— START Supplied data —
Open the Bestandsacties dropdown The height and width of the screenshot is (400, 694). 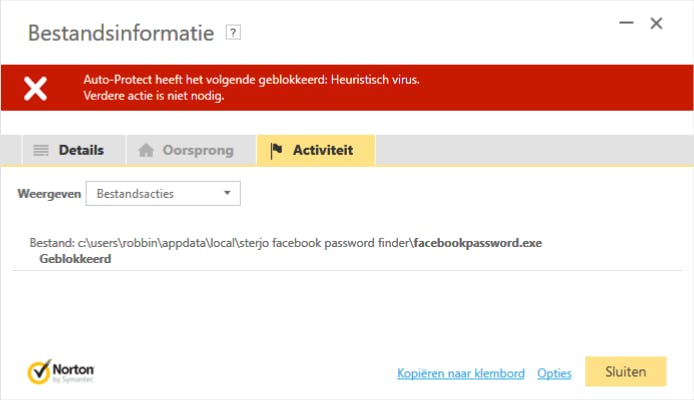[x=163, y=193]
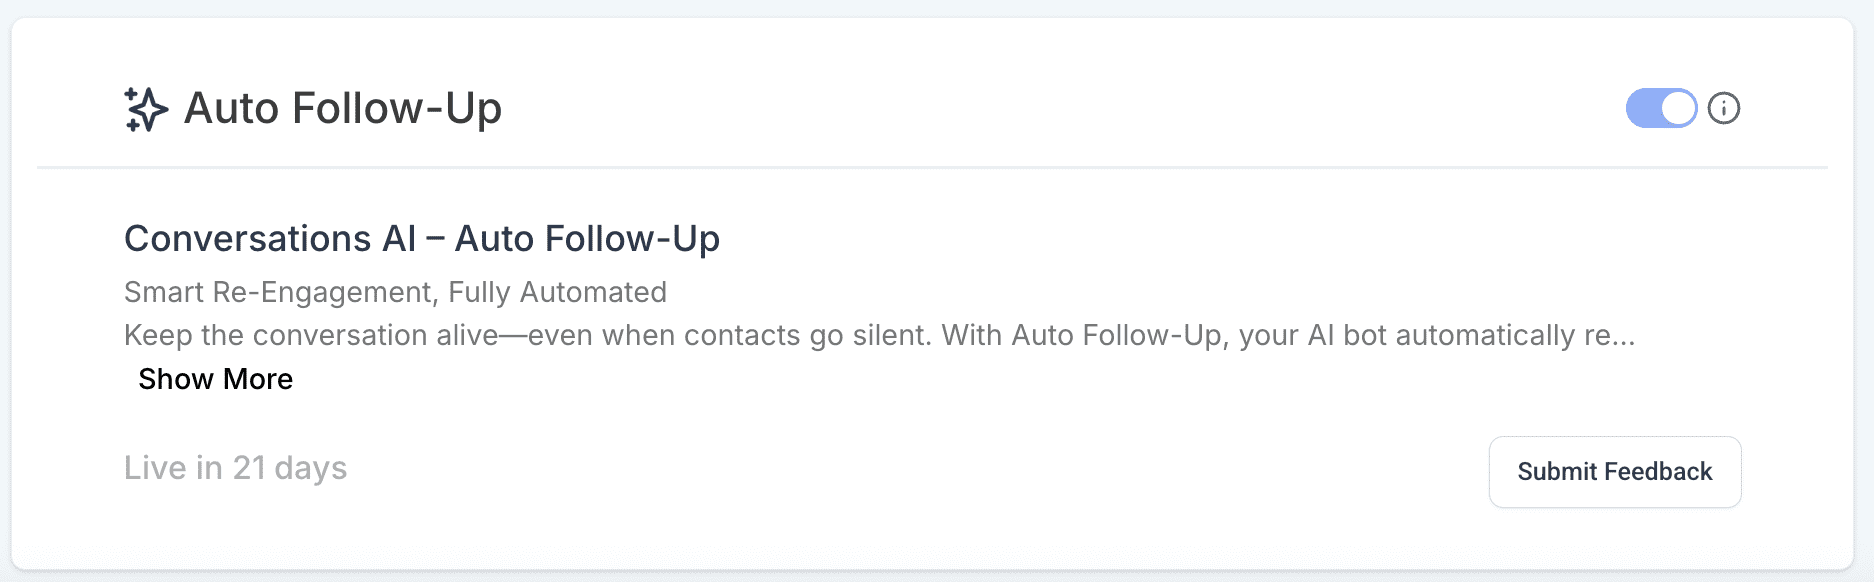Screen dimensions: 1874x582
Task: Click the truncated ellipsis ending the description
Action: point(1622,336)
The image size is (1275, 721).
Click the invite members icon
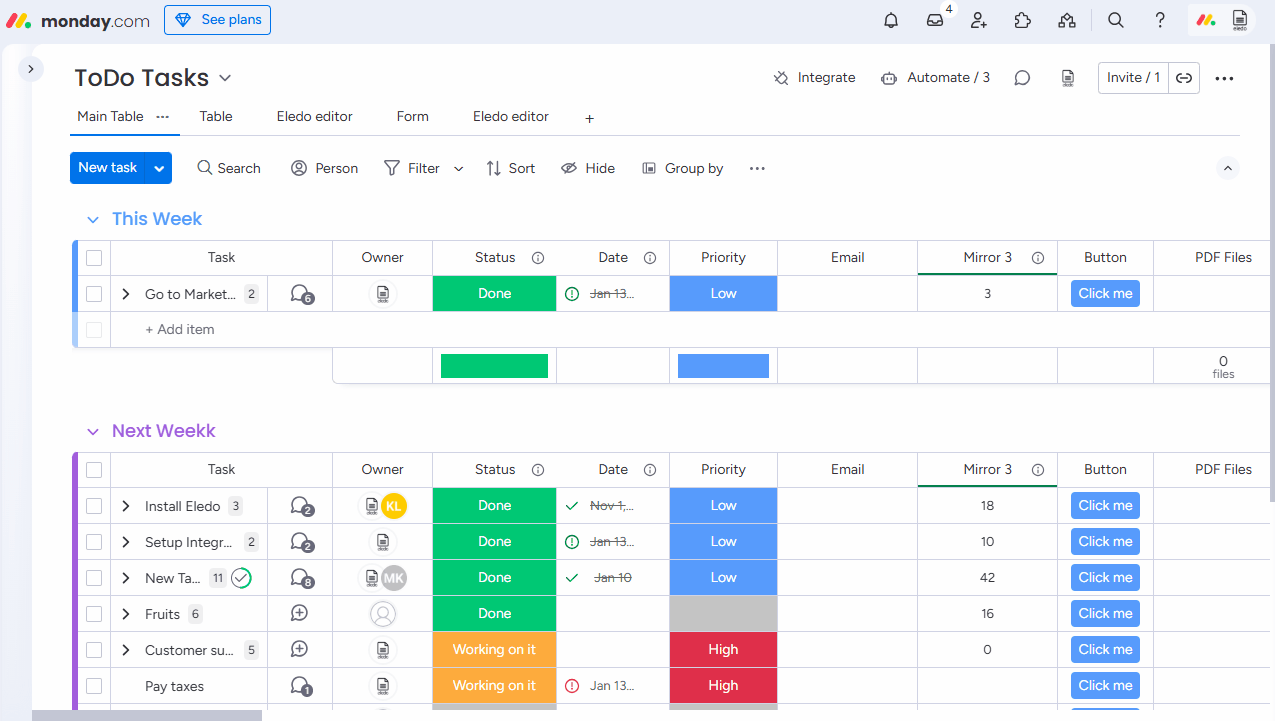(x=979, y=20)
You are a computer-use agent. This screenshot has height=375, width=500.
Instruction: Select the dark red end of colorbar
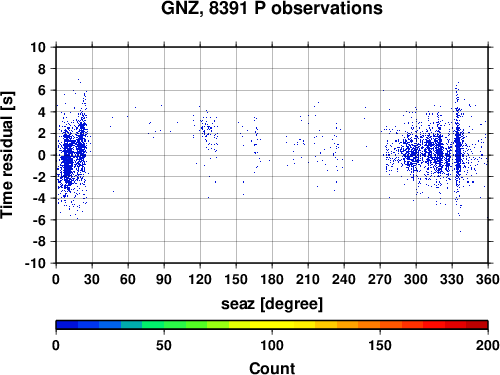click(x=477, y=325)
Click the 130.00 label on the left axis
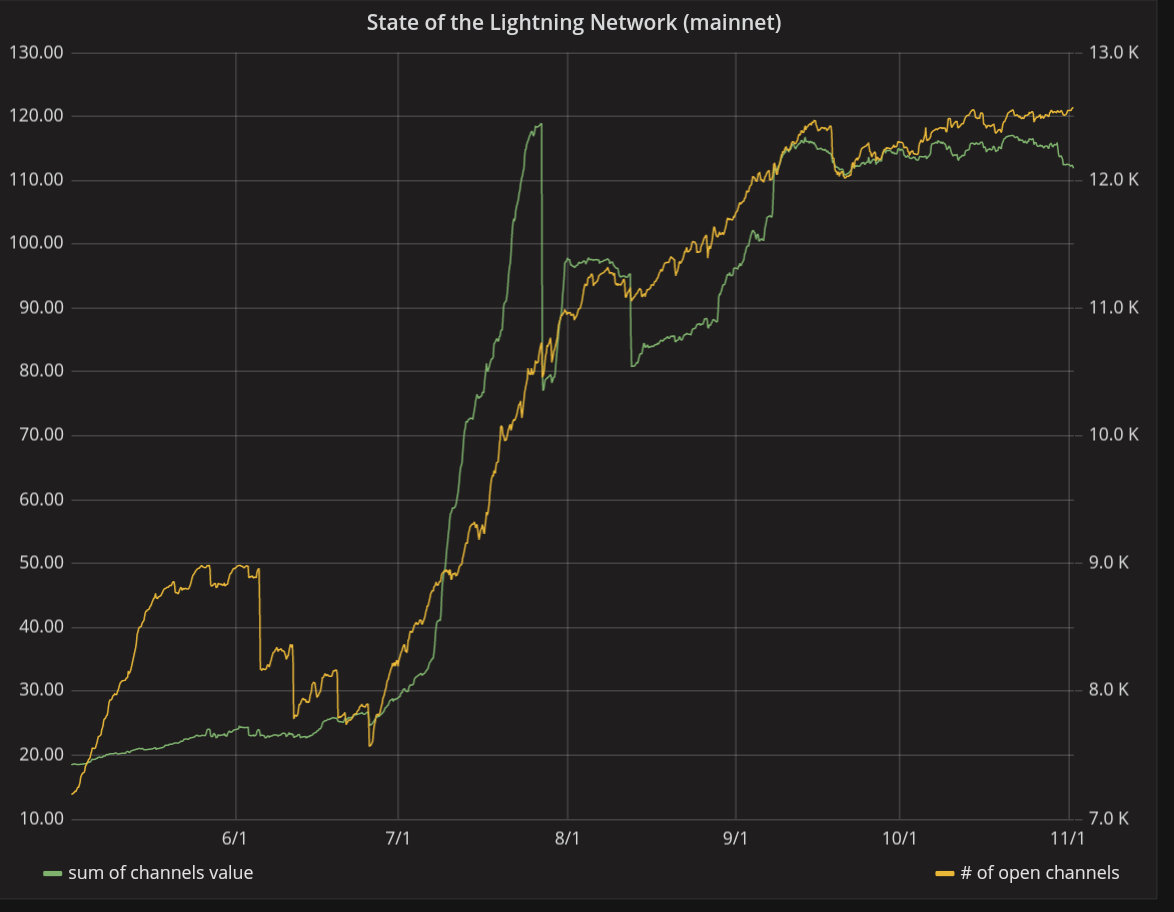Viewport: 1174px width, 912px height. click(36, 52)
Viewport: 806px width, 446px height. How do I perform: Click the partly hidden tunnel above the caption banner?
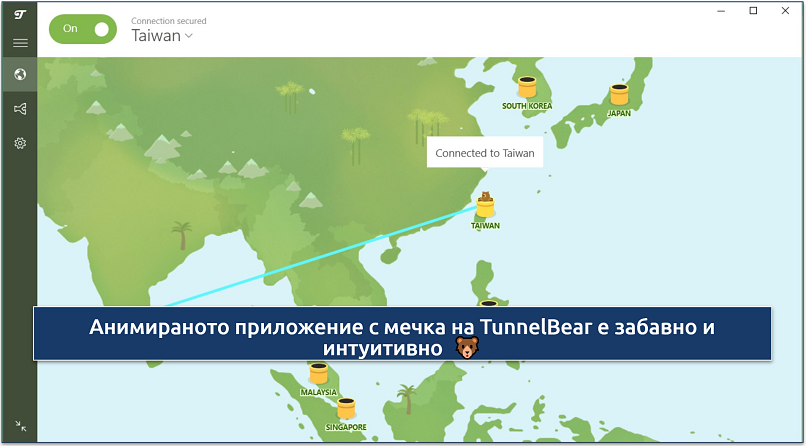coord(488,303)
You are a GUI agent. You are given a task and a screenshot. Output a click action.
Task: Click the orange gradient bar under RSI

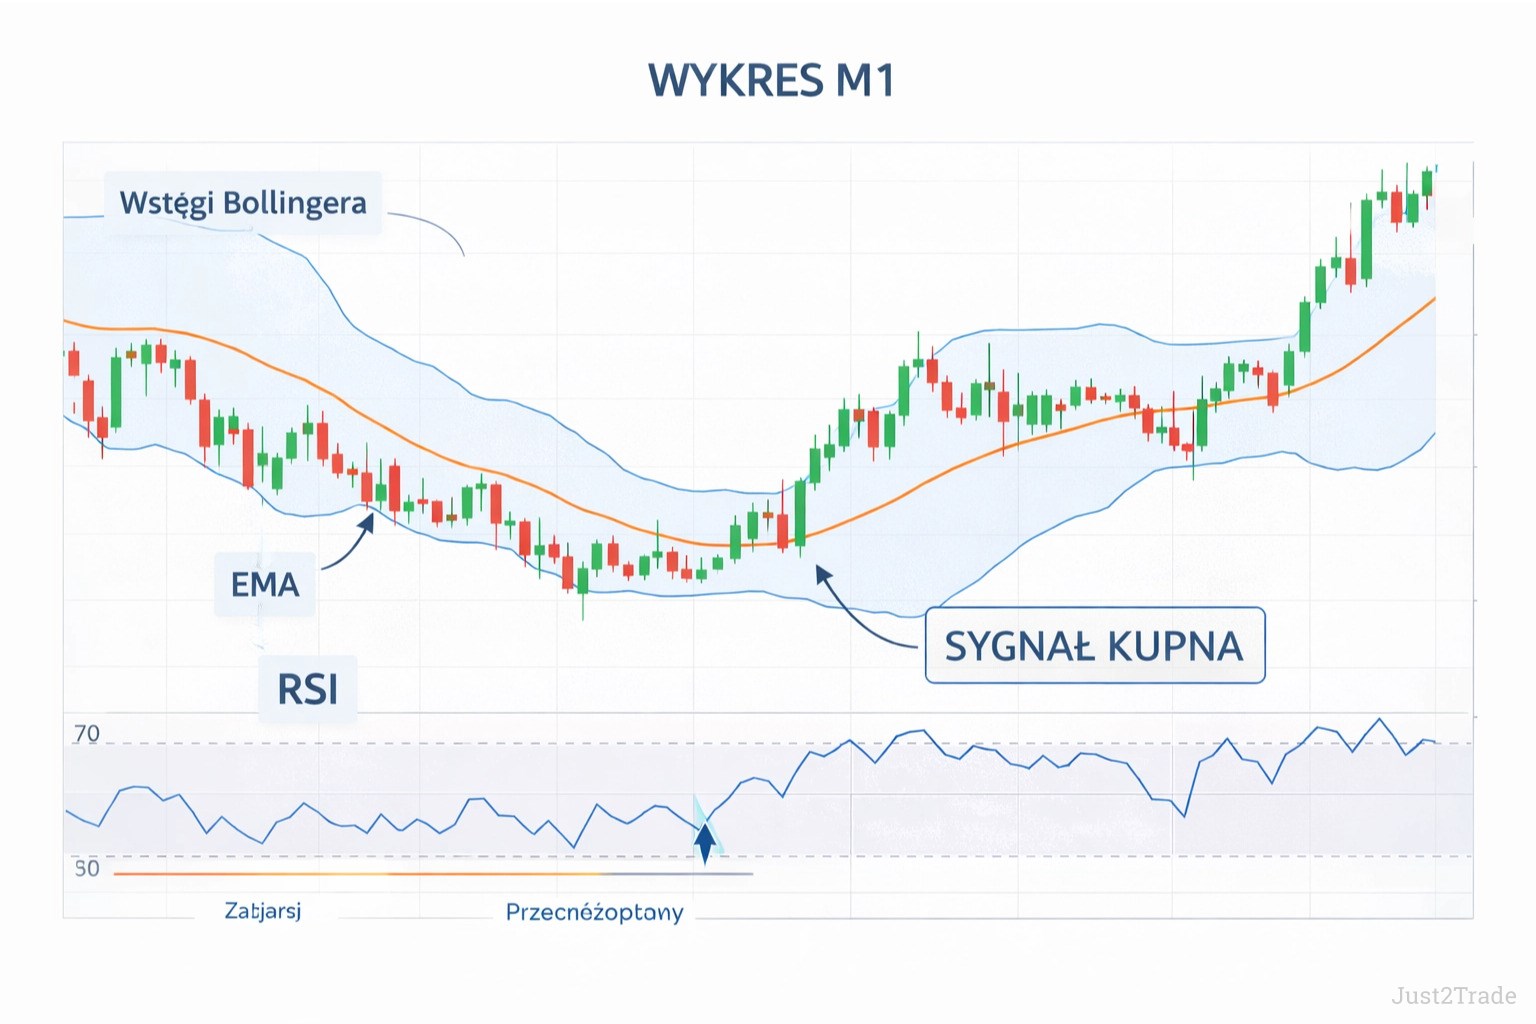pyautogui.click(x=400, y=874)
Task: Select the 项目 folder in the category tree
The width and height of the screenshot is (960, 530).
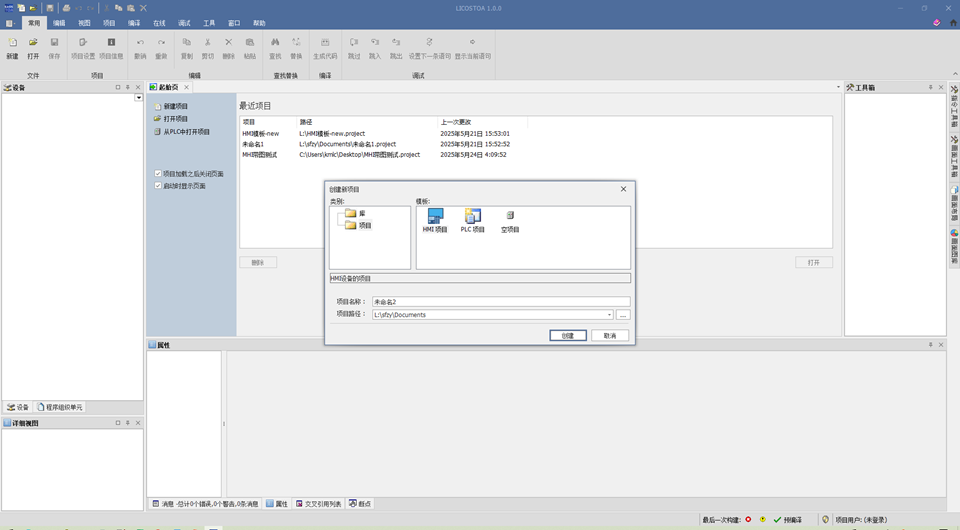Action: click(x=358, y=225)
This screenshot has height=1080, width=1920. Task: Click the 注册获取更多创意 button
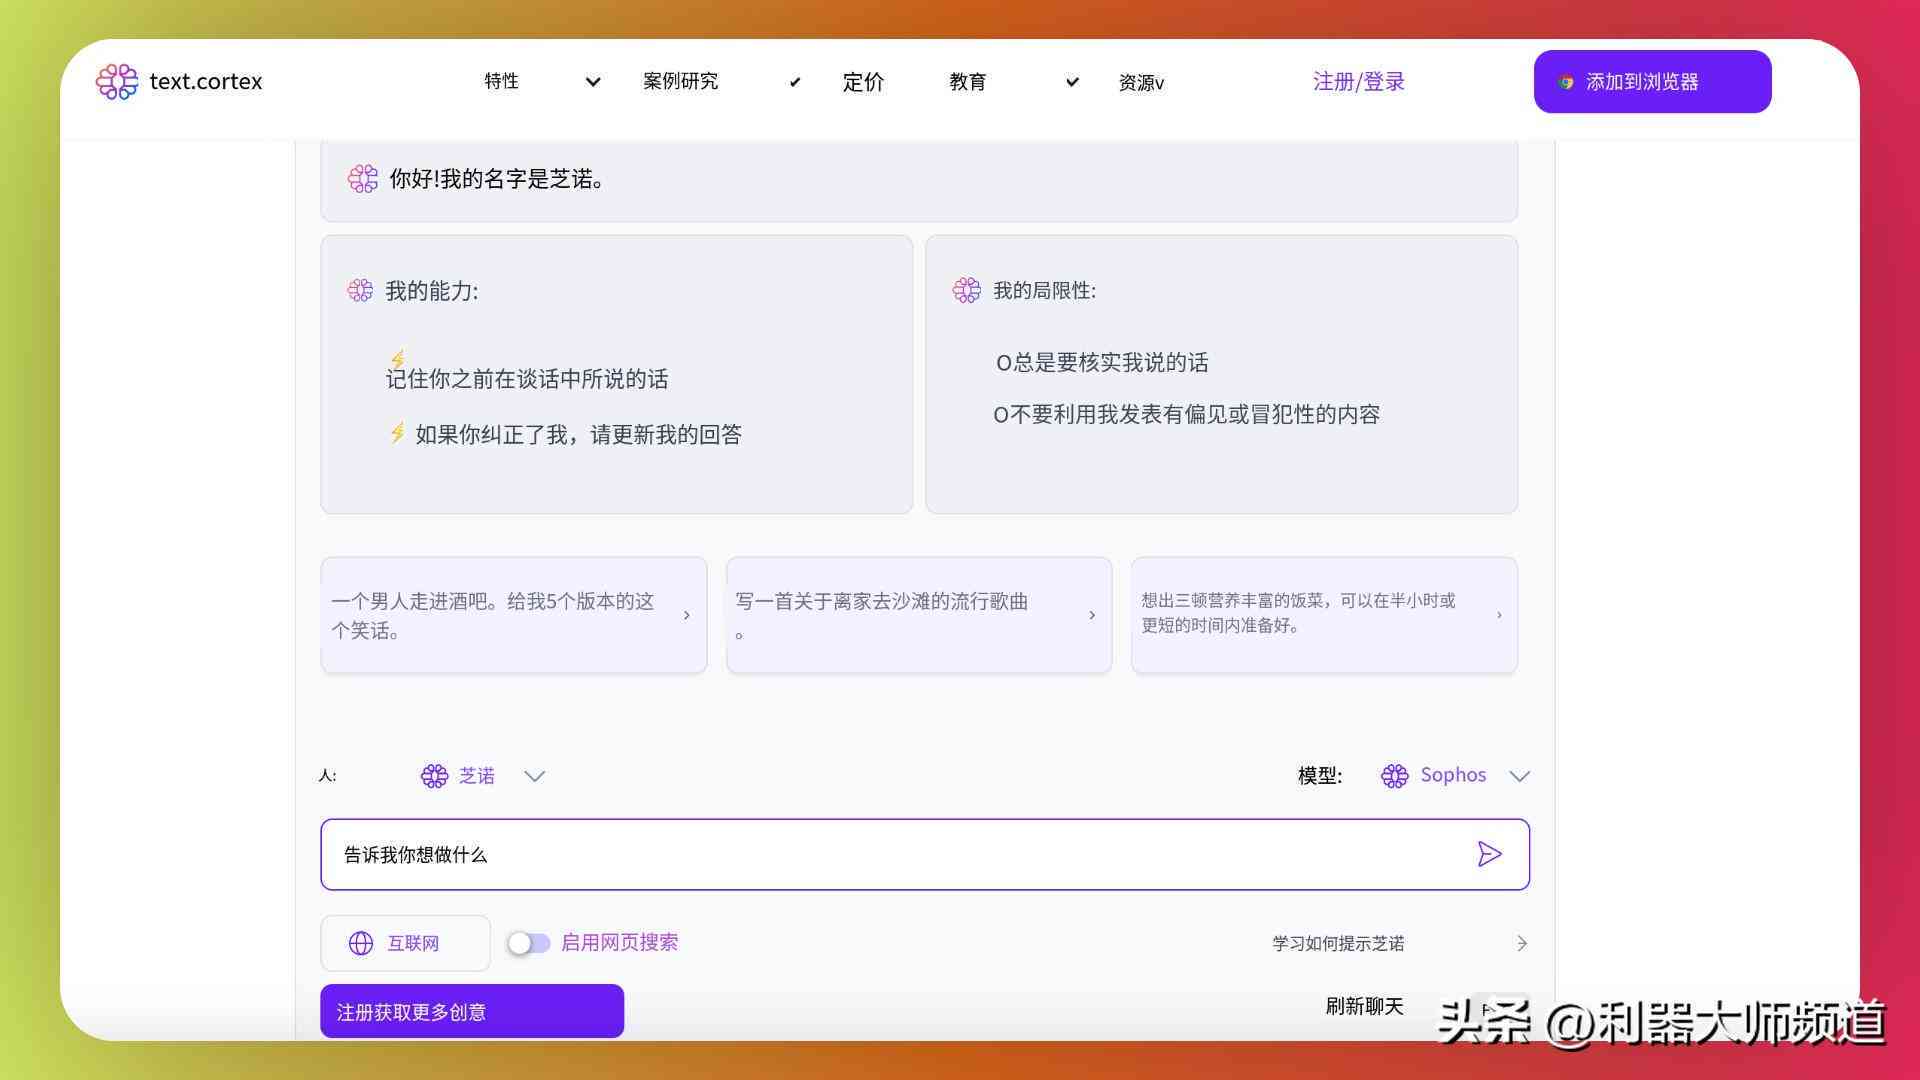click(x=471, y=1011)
— END Supplied data —
Given exercise -> Copy out everything from the line containing "The image size is (1275, 721)." down to the end of the data, keeping each line exactly the same. Leave the pictures out of your answer.

Written answer ->
The image size is (1275, 721).
Click the invite members icon
(x=979, y=20)
You are a computer-use agent. This screenshot has height=375, width=500.
Instruction: Select the dark red end of colorbar
click(x=477, y=325)
Click the 130.00 label on the left axis
Viewport: 1174px width, 912px height. click(36, 52)
Viewport: 806px width, 446px height. How do I perform: Click the partly hidden tunnel above the caption banner?
coord(488,303)
You are a GUI agent. You are given a task and a screenshot. Output a click action.
Task: Click the orange gradient bar under RSI

pyautogui.click(x=400, y=874)
Task: Select the 项目 folder in the category tree
The width and height of the screenshot is (960, 530).
Action: click(x=358, y=225)
This screenshot has height=1080, width=1920. Task: Click the 注册获取更多创意 button
click(x=471, y=1011)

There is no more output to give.